[Saved data entries]
.....

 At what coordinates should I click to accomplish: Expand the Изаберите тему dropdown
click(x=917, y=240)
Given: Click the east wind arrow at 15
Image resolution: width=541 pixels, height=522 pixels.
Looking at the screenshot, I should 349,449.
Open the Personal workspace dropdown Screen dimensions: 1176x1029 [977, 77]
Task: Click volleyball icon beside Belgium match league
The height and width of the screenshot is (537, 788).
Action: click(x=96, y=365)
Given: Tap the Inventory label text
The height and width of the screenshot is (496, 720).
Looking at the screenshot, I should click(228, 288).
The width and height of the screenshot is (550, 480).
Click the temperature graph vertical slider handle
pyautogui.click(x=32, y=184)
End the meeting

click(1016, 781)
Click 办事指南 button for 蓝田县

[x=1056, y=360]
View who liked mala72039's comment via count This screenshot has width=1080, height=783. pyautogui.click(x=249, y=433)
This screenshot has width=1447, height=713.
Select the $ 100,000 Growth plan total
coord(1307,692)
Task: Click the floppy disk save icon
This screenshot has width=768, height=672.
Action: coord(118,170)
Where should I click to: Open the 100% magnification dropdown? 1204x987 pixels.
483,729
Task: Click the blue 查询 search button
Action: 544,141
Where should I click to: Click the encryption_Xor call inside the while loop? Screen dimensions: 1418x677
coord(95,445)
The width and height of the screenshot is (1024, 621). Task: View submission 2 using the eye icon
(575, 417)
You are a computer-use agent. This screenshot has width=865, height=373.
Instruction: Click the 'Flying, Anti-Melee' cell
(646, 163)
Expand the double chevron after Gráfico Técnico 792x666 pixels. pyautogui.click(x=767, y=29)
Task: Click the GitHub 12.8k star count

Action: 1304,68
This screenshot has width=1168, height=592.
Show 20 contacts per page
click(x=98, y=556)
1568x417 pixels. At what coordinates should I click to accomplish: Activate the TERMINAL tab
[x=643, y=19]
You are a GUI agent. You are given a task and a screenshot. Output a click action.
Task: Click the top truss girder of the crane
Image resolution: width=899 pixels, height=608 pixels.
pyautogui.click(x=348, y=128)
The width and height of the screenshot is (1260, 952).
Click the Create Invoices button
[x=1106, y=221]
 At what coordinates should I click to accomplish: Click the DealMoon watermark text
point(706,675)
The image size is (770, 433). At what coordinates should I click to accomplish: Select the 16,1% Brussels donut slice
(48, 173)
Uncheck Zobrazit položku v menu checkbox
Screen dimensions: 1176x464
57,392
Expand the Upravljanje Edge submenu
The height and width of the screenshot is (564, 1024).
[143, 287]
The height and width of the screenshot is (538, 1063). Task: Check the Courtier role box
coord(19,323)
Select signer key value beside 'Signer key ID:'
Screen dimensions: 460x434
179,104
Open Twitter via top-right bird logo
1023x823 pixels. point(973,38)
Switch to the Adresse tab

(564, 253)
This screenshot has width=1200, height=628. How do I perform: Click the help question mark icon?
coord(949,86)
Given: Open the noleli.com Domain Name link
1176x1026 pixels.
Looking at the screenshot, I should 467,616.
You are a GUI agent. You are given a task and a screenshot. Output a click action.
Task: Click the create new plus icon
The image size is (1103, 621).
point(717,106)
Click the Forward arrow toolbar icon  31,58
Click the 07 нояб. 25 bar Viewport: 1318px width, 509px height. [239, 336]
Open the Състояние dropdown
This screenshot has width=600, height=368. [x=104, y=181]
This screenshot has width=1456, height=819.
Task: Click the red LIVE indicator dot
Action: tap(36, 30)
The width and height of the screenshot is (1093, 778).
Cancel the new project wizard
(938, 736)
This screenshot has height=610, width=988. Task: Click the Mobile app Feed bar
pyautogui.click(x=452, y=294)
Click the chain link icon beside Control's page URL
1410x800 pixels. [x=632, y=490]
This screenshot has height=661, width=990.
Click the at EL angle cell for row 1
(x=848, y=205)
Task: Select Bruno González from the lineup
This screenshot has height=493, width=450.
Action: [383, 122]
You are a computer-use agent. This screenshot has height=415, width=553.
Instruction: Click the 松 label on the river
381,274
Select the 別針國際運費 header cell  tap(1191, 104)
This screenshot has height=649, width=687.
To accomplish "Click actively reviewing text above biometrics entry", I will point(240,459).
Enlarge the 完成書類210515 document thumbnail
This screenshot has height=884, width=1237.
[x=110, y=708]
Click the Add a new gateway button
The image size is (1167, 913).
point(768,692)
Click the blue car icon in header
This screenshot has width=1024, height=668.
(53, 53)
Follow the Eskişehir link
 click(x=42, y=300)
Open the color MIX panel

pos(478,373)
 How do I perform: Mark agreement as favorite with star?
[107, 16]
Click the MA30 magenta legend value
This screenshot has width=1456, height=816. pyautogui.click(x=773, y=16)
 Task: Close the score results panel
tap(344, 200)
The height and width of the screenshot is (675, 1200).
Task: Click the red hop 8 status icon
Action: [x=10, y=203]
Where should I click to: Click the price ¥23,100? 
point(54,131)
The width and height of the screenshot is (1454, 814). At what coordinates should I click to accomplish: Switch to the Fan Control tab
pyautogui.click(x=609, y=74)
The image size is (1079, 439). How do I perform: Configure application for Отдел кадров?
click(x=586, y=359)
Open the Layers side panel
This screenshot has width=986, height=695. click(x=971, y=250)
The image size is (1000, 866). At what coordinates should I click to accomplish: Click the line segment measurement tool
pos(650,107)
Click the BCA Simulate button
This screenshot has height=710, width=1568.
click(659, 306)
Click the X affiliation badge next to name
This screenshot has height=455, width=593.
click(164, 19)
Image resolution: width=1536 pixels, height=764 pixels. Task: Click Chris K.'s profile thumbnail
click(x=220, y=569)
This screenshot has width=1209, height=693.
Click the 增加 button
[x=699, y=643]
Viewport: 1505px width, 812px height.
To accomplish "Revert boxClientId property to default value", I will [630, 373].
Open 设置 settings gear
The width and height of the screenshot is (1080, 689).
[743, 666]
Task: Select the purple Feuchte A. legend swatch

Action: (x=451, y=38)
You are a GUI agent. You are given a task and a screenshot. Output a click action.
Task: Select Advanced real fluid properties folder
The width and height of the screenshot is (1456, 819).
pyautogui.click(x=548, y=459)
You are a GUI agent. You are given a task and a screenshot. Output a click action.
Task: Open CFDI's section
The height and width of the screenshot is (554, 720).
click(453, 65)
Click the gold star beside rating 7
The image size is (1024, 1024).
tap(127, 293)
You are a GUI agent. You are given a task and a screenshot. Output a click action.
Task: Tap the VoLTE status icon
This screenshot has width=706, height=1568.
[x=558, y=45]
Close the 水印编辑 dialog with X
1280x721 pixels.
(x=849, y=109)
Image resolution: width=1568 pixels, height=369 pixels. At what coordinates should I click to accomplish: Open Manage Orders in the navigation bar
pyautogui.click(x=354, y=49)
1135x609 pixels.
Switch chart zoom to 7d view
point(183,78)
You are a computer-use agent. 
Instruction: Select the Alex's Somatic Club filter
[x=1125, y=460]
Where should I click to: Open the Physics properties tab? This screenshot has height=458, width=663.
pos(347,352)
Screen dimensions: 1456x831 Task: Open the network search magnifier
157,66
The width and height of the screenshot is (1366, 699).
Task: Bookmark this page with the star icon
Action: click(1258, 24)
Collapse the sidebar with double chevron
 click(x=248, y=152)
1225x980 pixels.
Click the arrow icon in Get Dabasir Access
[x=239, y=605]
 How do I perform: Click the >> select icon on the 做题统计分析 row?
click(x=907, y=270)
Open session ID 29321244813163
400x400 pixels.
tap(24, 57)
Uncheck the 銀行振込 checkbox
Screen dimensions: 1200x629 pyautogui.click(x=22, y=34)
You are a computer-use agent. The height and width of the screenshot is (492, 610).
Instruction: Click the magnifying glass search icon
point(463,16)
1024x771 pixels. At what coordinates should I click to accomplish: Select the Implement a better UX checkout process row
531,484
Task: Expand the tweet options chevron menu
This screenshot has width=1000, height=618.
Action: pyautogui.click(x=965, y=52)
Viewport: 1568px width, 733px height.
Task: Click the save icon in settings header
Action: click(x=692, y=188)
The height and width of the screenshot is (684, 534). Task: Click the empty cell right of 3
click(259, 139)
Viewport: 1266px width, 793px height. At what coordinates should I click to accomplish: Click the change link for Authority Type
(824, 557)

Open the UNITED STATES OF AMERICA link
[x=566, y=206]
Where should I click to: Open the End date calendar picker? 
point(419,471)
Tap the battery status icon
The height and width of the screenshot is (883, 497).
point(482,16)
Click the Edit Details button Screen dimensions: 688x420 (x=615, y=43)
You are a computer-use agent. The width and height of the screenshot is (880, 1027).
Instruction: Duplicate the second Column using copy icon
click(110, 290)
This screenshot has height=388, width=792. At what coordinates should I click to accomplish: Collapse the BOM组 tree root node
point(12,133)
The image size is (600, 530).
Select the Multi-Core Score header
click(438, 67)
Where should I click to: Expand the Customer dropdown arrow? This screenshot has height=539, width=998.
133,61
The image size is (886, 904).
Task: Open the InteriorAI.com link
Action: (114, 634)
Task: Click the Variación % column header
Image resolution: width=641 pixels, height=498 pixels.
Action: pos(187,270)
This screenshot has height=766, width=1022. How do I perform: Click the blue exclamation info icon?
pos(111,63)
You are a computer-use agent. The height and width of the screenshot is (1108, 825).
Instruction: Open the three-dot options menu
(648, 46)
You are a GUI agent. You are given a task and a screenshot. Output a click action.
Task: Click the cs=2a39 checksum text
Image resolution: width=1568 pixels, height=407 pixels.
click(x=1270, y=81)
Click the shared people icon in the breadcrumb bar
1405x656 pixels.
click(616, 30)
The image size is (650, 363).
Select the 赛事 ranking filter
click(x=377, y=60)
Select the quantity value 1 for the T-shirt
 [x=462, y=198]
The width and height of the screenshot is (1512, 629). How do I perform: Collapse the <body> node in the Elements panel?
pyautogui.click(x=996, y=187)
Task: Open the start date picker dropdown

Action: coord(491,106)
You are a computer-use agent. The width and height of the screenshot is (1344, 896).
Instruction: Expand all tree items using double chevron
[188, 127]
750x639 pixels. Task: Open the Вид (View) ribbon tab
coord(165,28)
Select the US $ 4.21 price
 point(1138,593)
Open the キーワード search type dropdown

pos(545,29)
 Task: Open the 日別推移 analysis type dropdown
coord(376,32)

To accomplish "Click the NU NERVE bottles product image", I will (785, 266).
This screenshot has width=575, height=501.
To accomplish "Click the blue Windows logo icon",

.....

Would you please set down the lines from the one with "The width and height of the screenshot is (1512, 629)." to the end of the data above, exactly and without any other lines?

The width and height of the screenshot is (1512, 629). How do I perform: Collapse the <body> node in the Elements panel?
pyautogui.click(x=996, y=187)
Task: Open the start date picker dropdown

Action: coord(491,106)
You are a computer-use agent. The width and height of the screenshot is (1344, 896).
Instruction: Expand all tree items using double chevron
[188, 127]
750x639 pixels. Task: Open the Вид (View) ribbon tab
coord(165,28)
Select the US $ 4.21 price
 point(1138,593)
Open the キーワード search type dropdown

pos(545,29)
 Task: Open the 日別推移 analysis type dropdown
coord(376,32)

To accomplish "Click the NU NERVE bottles product image", I will (785, 266).
This screenshot has width=575, height=501.
To accomplish "Click the blue Windows logo icon",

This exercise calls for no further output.